Why We Need a Strategy
- Osteoporosis is the single greatest cause of fractures among Ontarians over 50
- 57,000 osteoporosis fractures every year in Ontario, costing approximately $500 million in acute and long-term care
- We need a framework to prevent the disease and improve the lives of residents of Ontario
How We Work
Research & Innovation
- We use cutting-edge research and innovation to inform education in healthcare and influence practice
- We mobilize best evidence to best practice by forming key partnerships to drive change in older adult care
- We integrate knowledge and practice to share with partners, healthcare professionals and older adults across the province
Osteoporosis Long-Term Care
What You Need to Know
- Osteoporosis does not develop overnight. You can lose bone mass steadily for many years without experiencing any symptoms or signs of the disease until a bone fractures.
- Fractures cause pain, agitation, immobility and transfers to hospital among frail older adults living in the community and in long-term care.
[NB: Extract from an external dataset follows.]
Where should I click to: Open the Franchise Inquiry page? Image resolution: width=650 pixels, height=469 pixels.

- Hip fractures in frail older adults can cause long-term pain and erode their quality of life. Breaking a hip changes everything about a person’s life. A person will go from being able to do what they enjoy, to being incapacitated, experiencing disabling pain, loss of control, loss of mobility and independence.
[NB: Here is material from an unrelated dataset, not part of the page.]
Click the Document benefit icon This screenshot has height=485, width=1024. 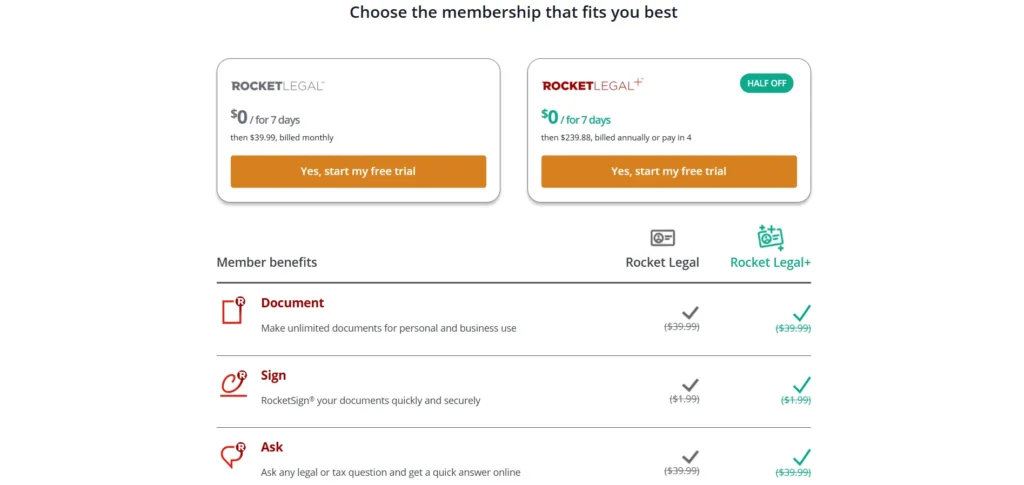(x=233, y=311)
- Up to 30 per cent of residents in long-term care have vertebral fractures.
- Those with hip or vertebral fractures have substantially increased risk of death after the fracture.
What You Can Do
- Talk to your health provider if you are concerned about becoming frail or are caring for a parent who may be frail. It is important to determine if you or your parents are at risk of falls and fractures.
- Consider calcium and vitamin D supplementation. Osteoporosis Canada recommends 1200 mg calcium intake through diet. If this requirement is not met through food, consider 500 mg calcium/day via supplements. Vitamin D intake should be between 800-2000 units/day, in older adults.
- Consider exercise that improves strength and balance – for example – weight-bearing exercise, Tai Chi, etc. It is important to talk to your health provider to help you identify safe ways to exercise.
- Consider wearing hip protectors. Hip protectors are designed to prevent hip fractures as a result of a fall.
- Consider ways to make your living environment safe to prevent falls, for example anti-slip shoes and surfaces, walk bars, etc.